== Passage to read

Pathology => Microbiology => Bacteriophage
Bacteriophage
Bacteriophage, any of various viruses that are parasites of bacteria. They are present in human waste and in soil and sewage. Bacteriophages were discovered in 1915 by the British investigator Frederick W. Twort, and also discovered independently in 1917 by the French-Canadian scientist Félix H. d'Hérelle. Since the 1940s, research with bacteriophages, or phages, has resulted in establishing nucleic acids as the genetic material of life and has been central in the new field of molecular biology. In 1952 the American biologists Norton Zinder and Joshua Lederberg at the University of Wisconsin made the important discovery that genes of one bacterium can be transduced, or transplanted, to another bacterium by means of a phage. Other researchers discovered further that a phage could integrate its genes into that of its bacterial host and be transmitted from generation to generation as part of the host's own chromosome. In the 1960s, pioneering research with phage host-parasite systems was conducted by the American physiologists Max Delbrück, Alfred Hershey, and Salvador Luria, for which they became joint recipients of the 1969 Nobel Prize in physiology or medicine. In 1980, British biochemist Frederick Sanger won a Nobel Prize for his use of phage microbiology in DNA sequencing. The study of phages has important implications in medicine and genetics, specifically in the understanding of virus infections, genetic defects, human development and maldevelopment, the causes of cancer, and resistance of bacteria to antibiotics.

====

Work to complete
**A.** Please decide whether each statement agrees with the bacteriophage text, answering yes or no and quoting the words that settle it: (i) Twort's discovery of bacteriophages came before d'Hérelle's. (ii) Zinder and Lederberg made their 1952 discovery at Harvard University. (iii) Frederick Sanger received his Nobel Prize in 1969.
**B.** According to the bacteriophage text, who were the joint recipients of the 1969 Nobel Prize in physiology or medicine?

== Dataset records

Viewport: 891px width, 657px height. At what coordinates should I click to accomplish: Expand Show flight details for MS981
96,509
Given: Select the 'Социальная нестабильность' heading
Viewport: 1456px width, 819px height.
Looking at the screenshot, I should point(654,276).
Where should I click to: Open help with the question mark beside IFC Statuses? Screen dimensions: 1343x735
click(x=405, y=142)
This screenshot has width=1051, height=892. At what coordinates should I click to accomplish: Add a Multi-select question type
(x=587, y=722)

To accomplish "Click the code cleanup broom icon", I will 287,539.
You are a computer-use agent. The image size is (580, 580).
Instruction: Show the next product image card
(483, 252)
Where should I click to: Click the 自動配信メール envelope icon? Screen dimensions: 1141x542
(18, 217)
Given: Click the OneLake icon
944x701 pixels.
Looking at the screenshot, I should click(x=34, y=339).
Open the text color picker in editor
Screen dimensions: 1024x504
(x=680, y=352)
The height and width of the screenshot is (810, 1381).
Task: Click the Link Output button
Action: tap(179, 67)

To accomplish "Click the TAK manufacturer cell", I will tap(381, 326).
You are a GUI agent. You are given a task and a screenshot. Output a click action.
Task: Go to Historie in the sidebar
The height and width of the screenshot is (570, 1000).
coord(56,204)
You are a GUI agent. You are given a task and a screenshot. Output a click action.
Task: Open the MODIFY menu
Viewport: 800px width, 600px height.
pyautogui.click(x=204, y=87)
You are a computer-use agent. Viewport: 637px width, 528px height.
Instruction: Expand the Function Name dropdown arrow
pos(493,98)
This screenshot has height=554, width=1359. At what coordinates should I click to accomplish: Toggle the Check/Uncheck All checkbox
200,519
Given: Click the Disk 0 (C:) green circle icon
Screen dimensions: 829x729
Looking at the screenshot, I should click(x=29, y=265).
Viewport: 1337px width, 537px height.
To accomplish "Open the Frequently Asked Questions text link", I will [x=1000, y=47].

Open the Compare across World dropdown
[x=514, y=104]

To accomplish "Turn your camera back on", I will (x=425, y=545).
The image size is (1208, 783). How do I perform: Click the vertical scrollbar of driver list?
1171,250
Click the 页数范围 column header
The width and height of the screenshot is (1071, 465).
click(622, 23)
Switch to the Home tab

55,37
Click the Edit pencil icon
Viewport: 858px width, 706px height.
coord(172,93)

====

Response list
**A.**
(i) Yes: "discovered in 1915 by the British investigator Frederick W. Twort, and also discovered independently in 1917 by the French-Canadian scientist Félix H. d'Hérelle"
(ii) No: "at the University of Wisconsin"
(iii) No: "In 1980, British biochemist Frederick Sanger won a Nobel Prize"

**B.** Max Delbrück, Alfred Hershey, and Salvador Luria.